### Work required
If a line below includes the string "agent", copy it.

### Screenshot grounding data
——

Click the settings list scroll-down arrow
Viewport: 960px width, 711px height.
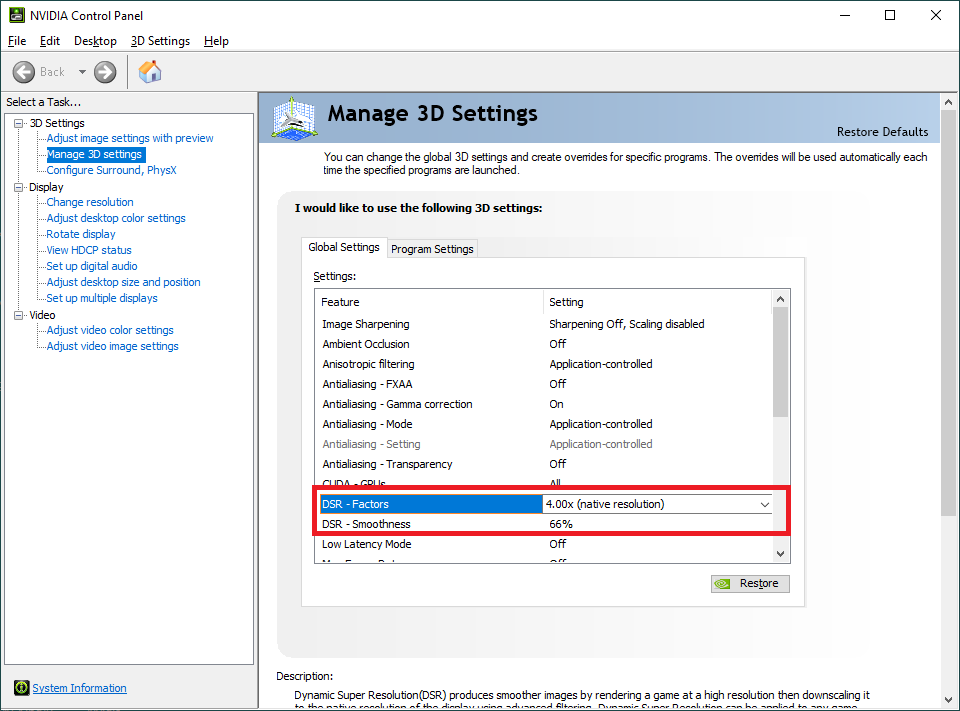(780, 552)
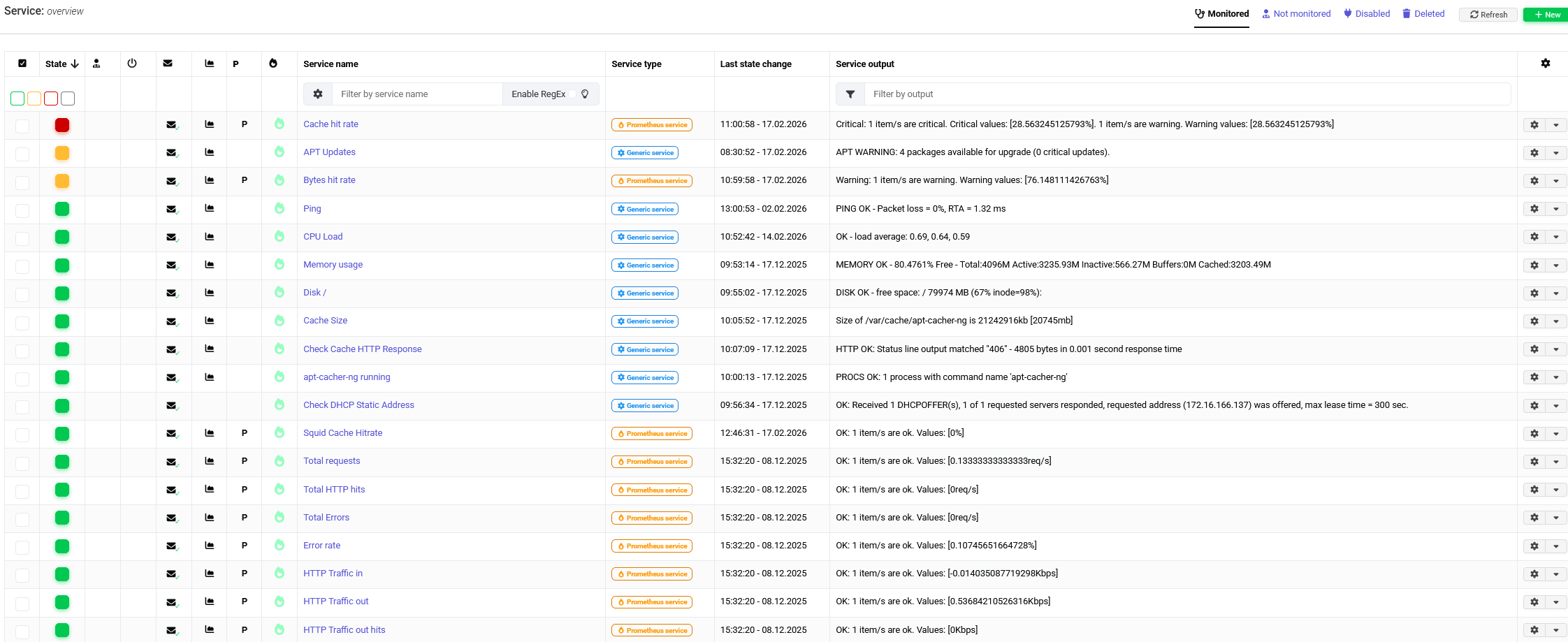This screenshot has height=642, width=1568.
Task: Toggle the Enable RegEx switch
Action: click(573, 94)
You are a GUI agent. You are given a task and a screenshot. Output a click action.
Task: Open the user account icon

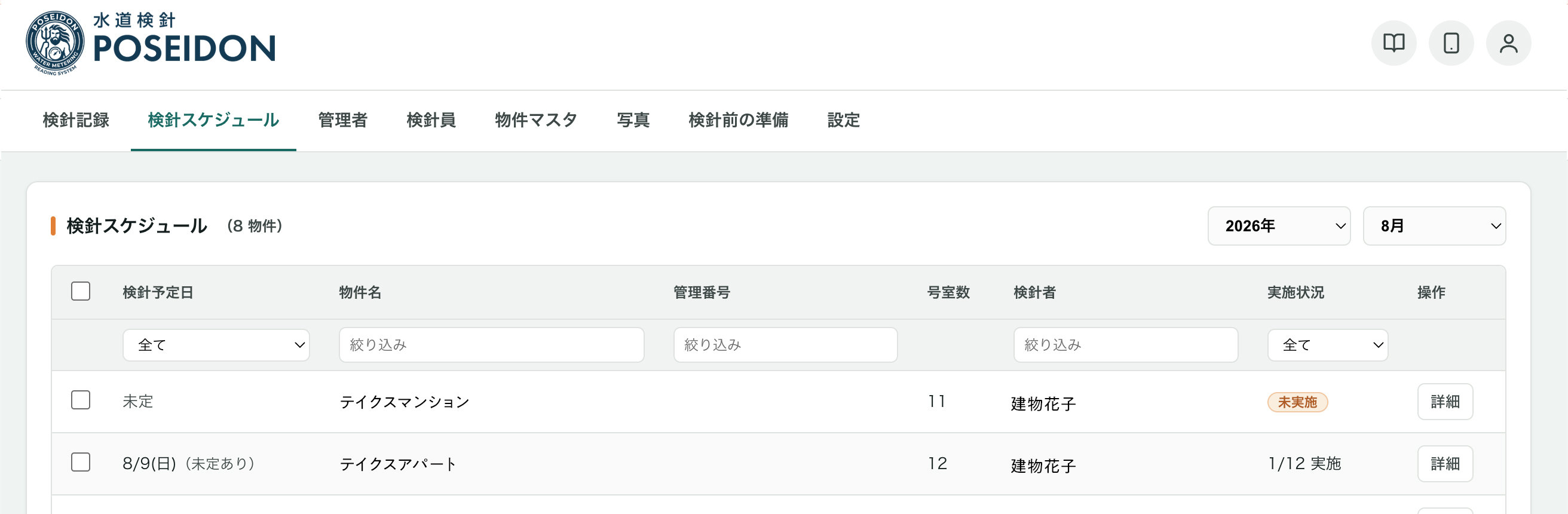[x=1508, y=43]
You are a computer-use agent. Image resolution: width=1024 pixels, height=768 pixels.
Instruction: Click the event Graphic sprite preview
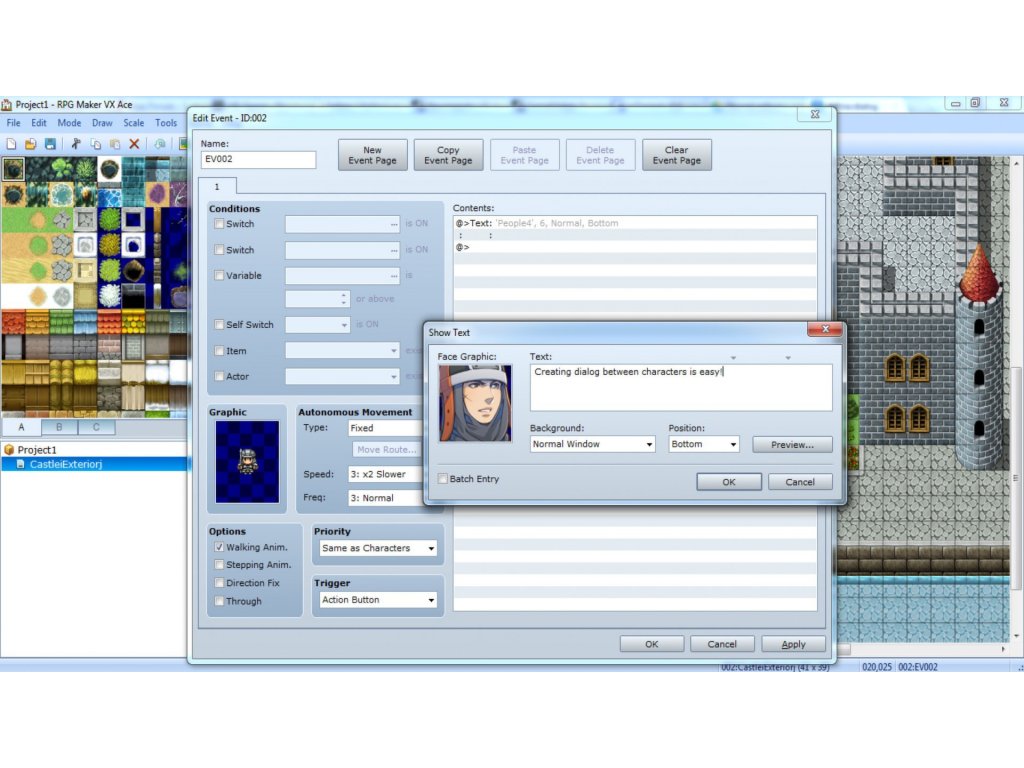click(247, 461)
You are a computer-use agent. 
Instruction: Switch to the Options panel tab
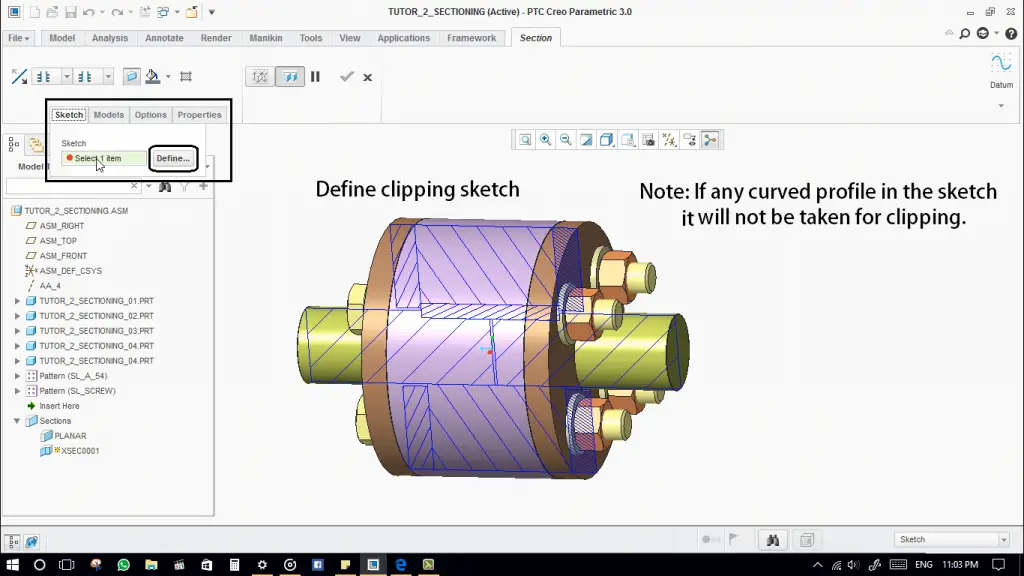click(x=151, y=115)
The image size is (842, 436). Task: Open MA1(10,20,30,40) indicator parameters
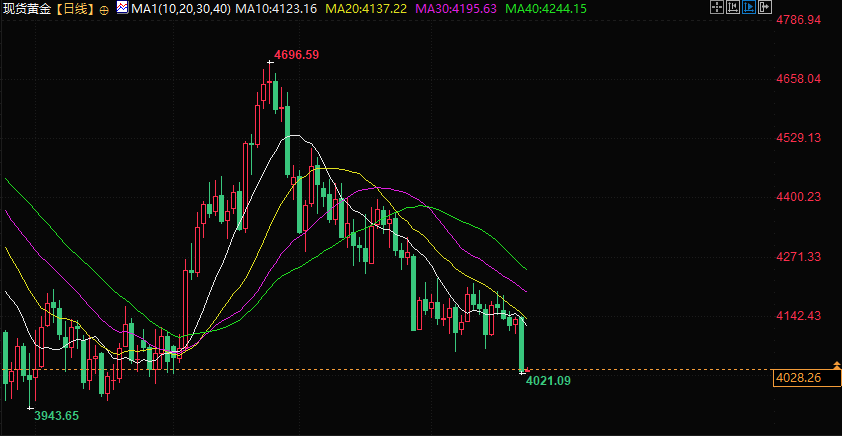pyautogui.click(x=181, y=9)
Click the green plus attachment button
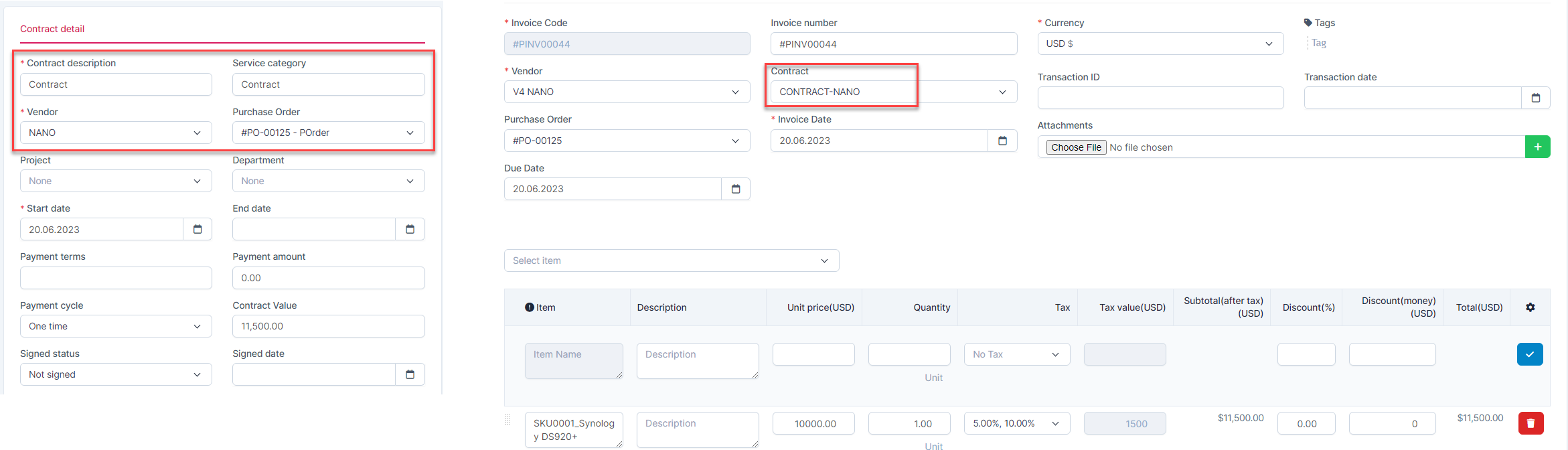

——

### Written solution
You are a GUI agent. You are given a task and a screenshot. Output a click action.
You are a computer-use agent. Image resolution: width=1024 pixels, height=768 pixels.
You are a computer-use agent. 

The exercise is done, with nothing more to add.